For 3 years, it ran in the Greeley Tribune. Since then, it has run in various subsidiaries of the Douglas County News Press. I still have most of my columns in digital format.
For many years, I only gave myself one rule: try to work the word "library" into every piece. My intent was to think in public about just what librarianship means at the end of the 20th century and beginning of the 21st.
There have been many advantages for me. I found that putting library plans out in front of the public, and getting feedback about them, helped me make better decisions. Sometimes, I found that it was very difficult for me to describe those plans or policies -- the kind of thing that makes me realize that they might not be good ideas after all. The weekly discipline of explaining my profession to the public keeps me more mindful, more honest. It also has provided steady visibility for the library and its issues.
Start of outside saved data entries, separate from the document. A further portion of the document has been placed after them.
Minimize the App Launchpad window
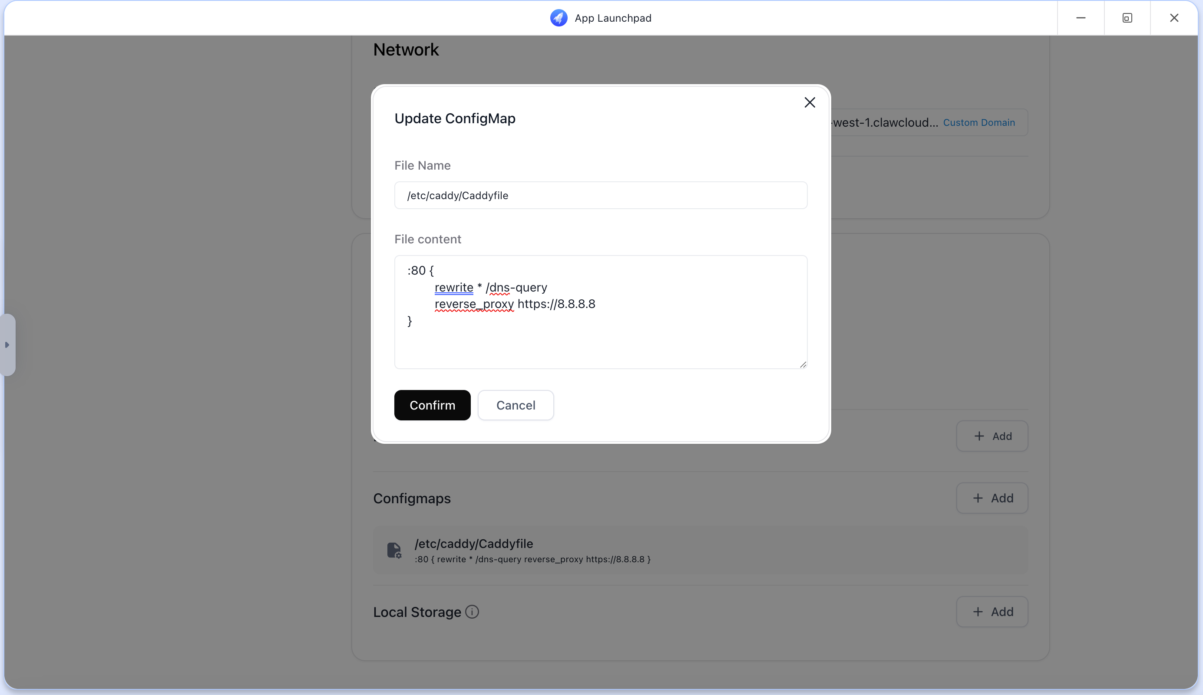The width and height of the screenshot is (1203, 695). click(1081, 18)
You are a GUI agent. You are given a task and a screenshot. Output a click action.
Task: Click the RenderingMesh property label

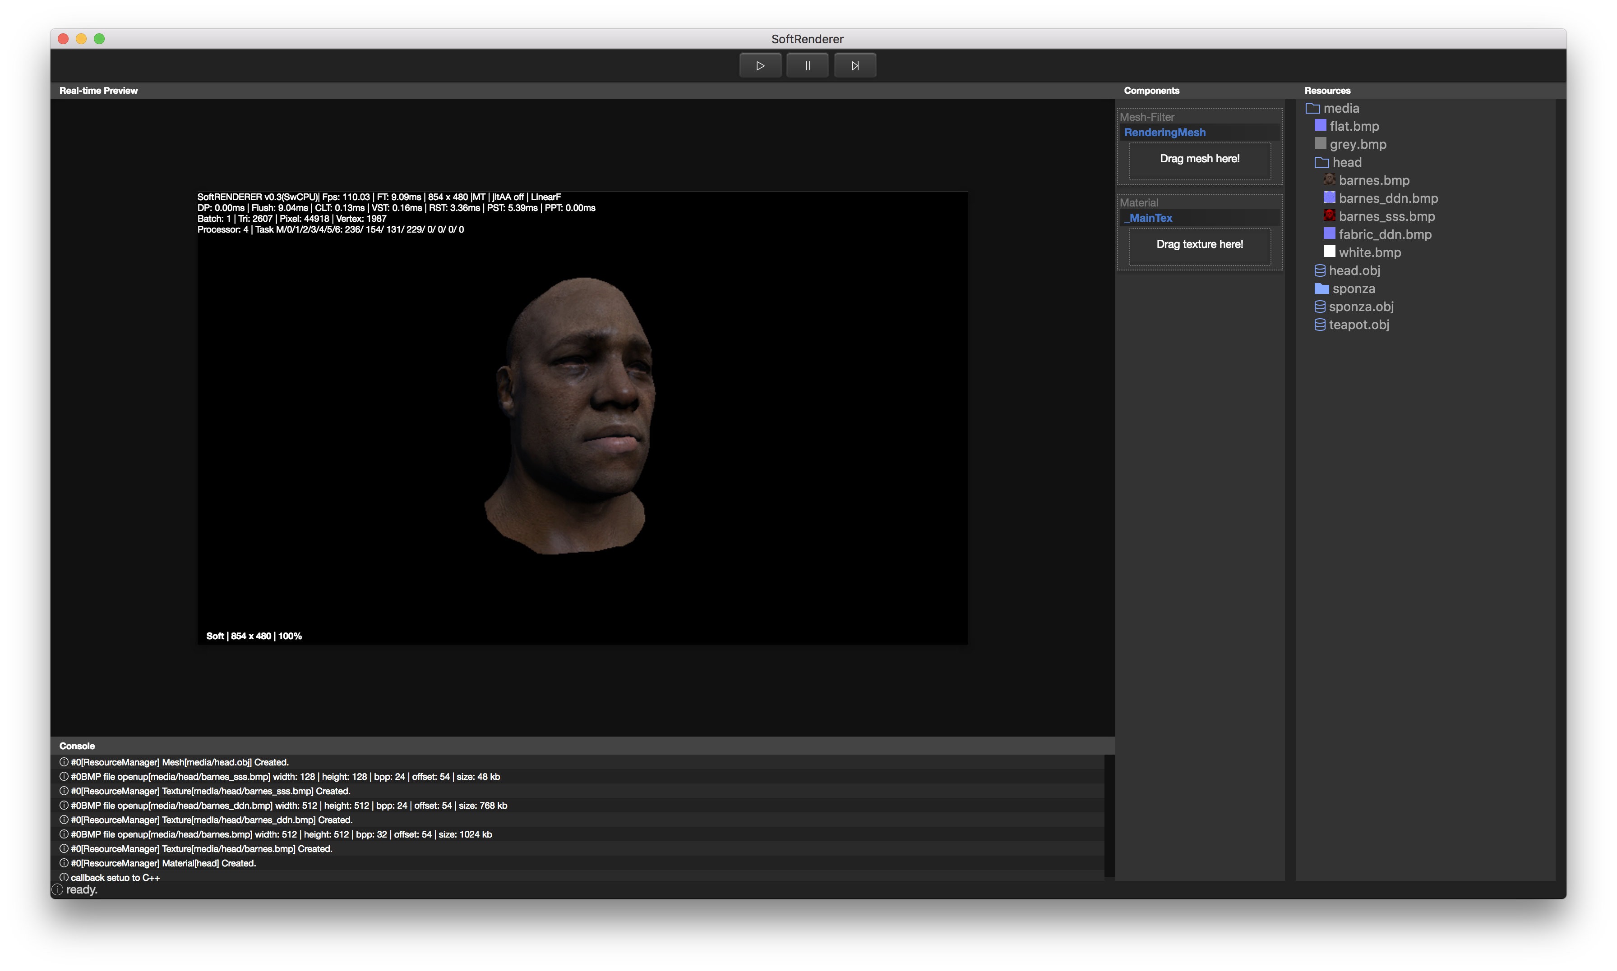tap(1165, 132)
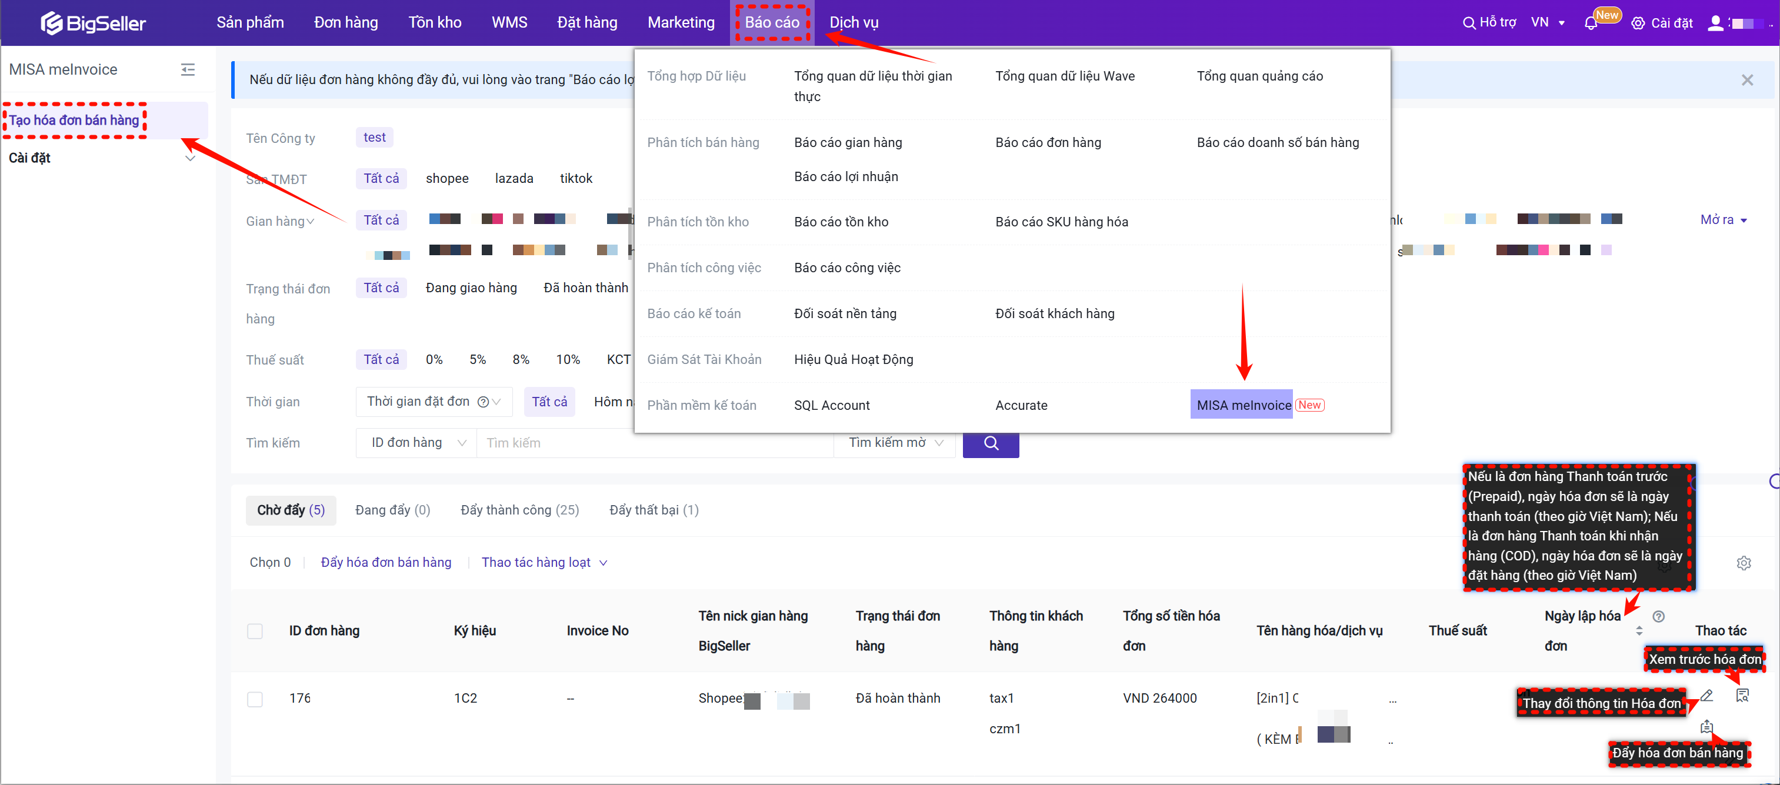
Task: Click the Đẩy hóa đơn bán hàng push icon
Action: (x=1707, y=727)
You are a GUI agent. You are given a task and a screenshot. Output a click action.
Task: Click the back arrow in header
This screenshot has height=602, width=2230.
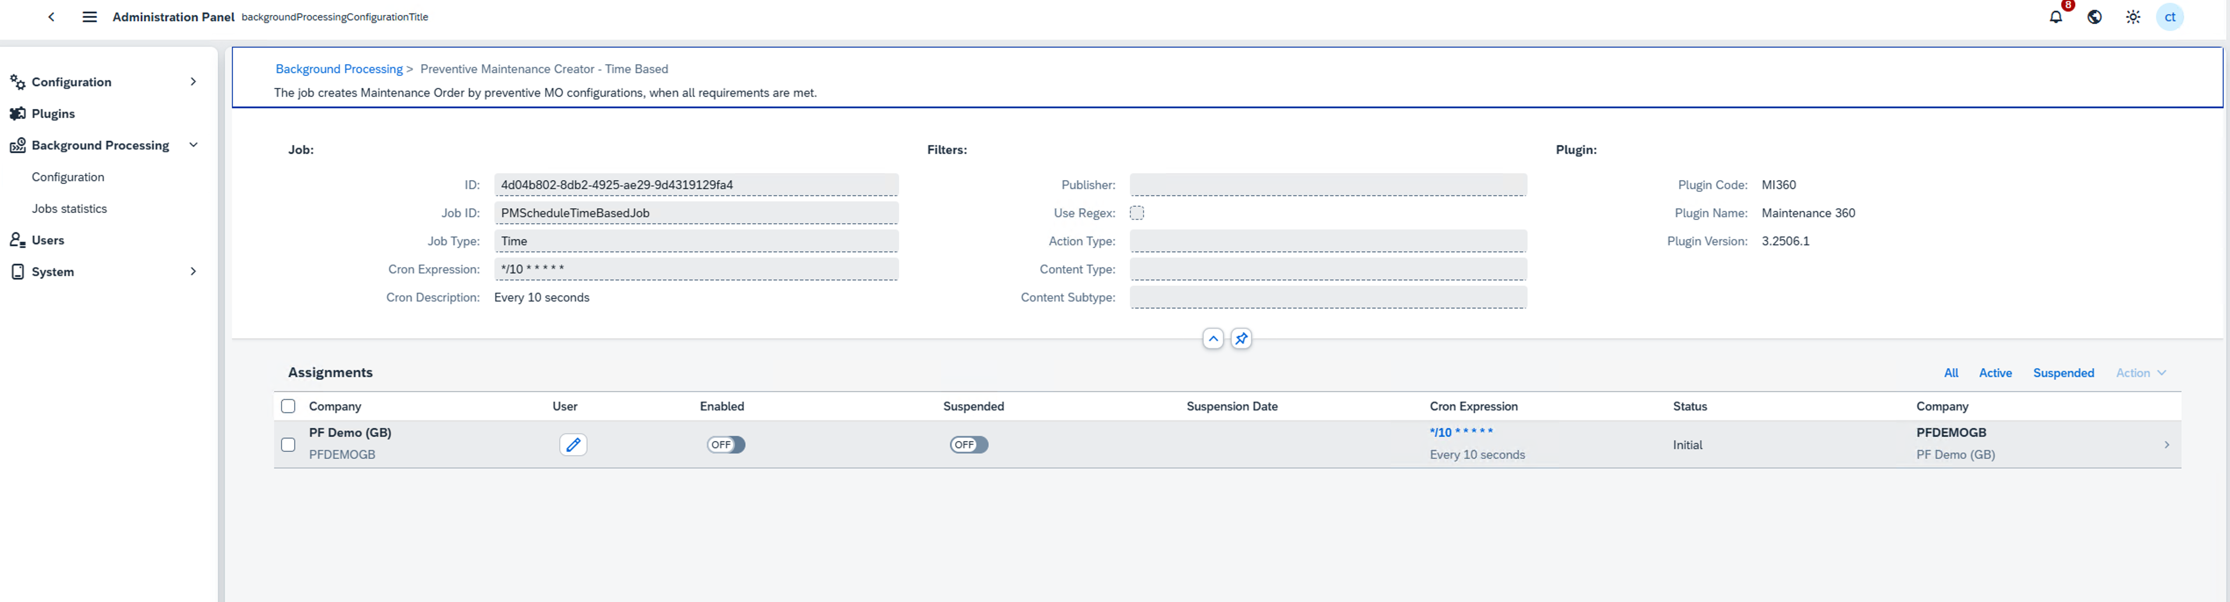click(x=52, y=17)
June 19, 2002 - Government & Doug Bruce Revisited
The older I get, the more I realize how shaped I was by early influences.
One of those influences was the late, great science fiction author Robert A. Heinlein. I discovered him at our school library when was I was about 12 .
Some might say, "Yes, of course. What young people read molds the pattern of their thinking."
But nobody made me read Heinlein. Even if someone had, that's no guarantee it would have stuck with me. Books are like menus -- they merely offer. Only what we choose from the menu becomes part of our mental meal, is taken within to be digested.
I loved Heinlein because his consistent presentation of the human race resonated with my own intuitive biases. I was inclined to listen. That gave him, of course, a good chance to pass along other opinions.
In the main, Heinlein was a libertarian. That is, he argued for a "maximum looseness" in society. Yet he was also a fierce patriot, firmly committed to "life, liberty, and the pursuit of happiness." A veteran, he proudly offered his life to defend our peculiar national code of individual liberty.
While re-reading "Tunnel in the Sky," one of his young adult novels, I found a surprising statement that helped explain his position.
The situation: several groups of high school students have been sent to another world as a survival exam. The "gate" through which the students were sent doesn't re-open at the end of the test period. Finally, the remaining students band together to improve the odds of their survival.
One young man, at the first council of the group, asks, "What is the prime knowledge acquired by our race?" The students advance various ideas. Fire. Writing. The wheel.
Heinlein writes, "No, none of these. They are all important, but they are not the keystone. The greatest invention of mankind is government. More individualistic than cats, nevertheless we have learned to cooperate more efficiently than ants or bees or termites. Wilder, bloodier, and more deadly than sharks, we have learned to live together as peacefully as lambs."
So the students form a government. They begin the long climb from savagery to civilization.
Until the events of Sept. 11, it had become fashionable to bash our various levels of government. It was commonly accepted knowledge that all government was inherently parasitical, all bureaucracy inescapably inefficient.
Since Sept. 11, however, during our mini-recession, and in the midst of Colorado's drought and fire season, another side of government has revealed itself. Today's heroes are firefighters and policeman -- government workers whose mission is now fully revealed to the people: To serve and protect, even at the cost of their lives. When we looked for a response to the terrorist attack, we looked to government.
Around the world, various upheavals of the sort that lead to the tyranny and anarchy of the Taliban are common. Absent the rule of law, the separation of church and state, a stable and literate bureaucracy -- in short, all the trappings of our government -- the lives of real people quickly devolve into squalor, ignorance, and sudden death.
That isn't to say that government should be exempt from challenge. It is a wonderful tool and a fearsome master. Yet there is a difference between thoughtful oversight of our public institutions, and a destructive hostility.
Two years ago, Doug Bruce's "Taxcut 2000," which proposed an annual reduction of $30 in each property tax until the taxing entity was out of business, is a good example of this kind of pre-9/11 thinking. Defeated that year by the voters (who thought that the elimination of fire districts, water districts, and other entities might be a problem, and doubted the ability of the state to take on such tasks), Bruce is returning to the ballot this year, as issue #134.
I anticipate a vigorous debate. It just might be that Heinlein has a few important points to contribute.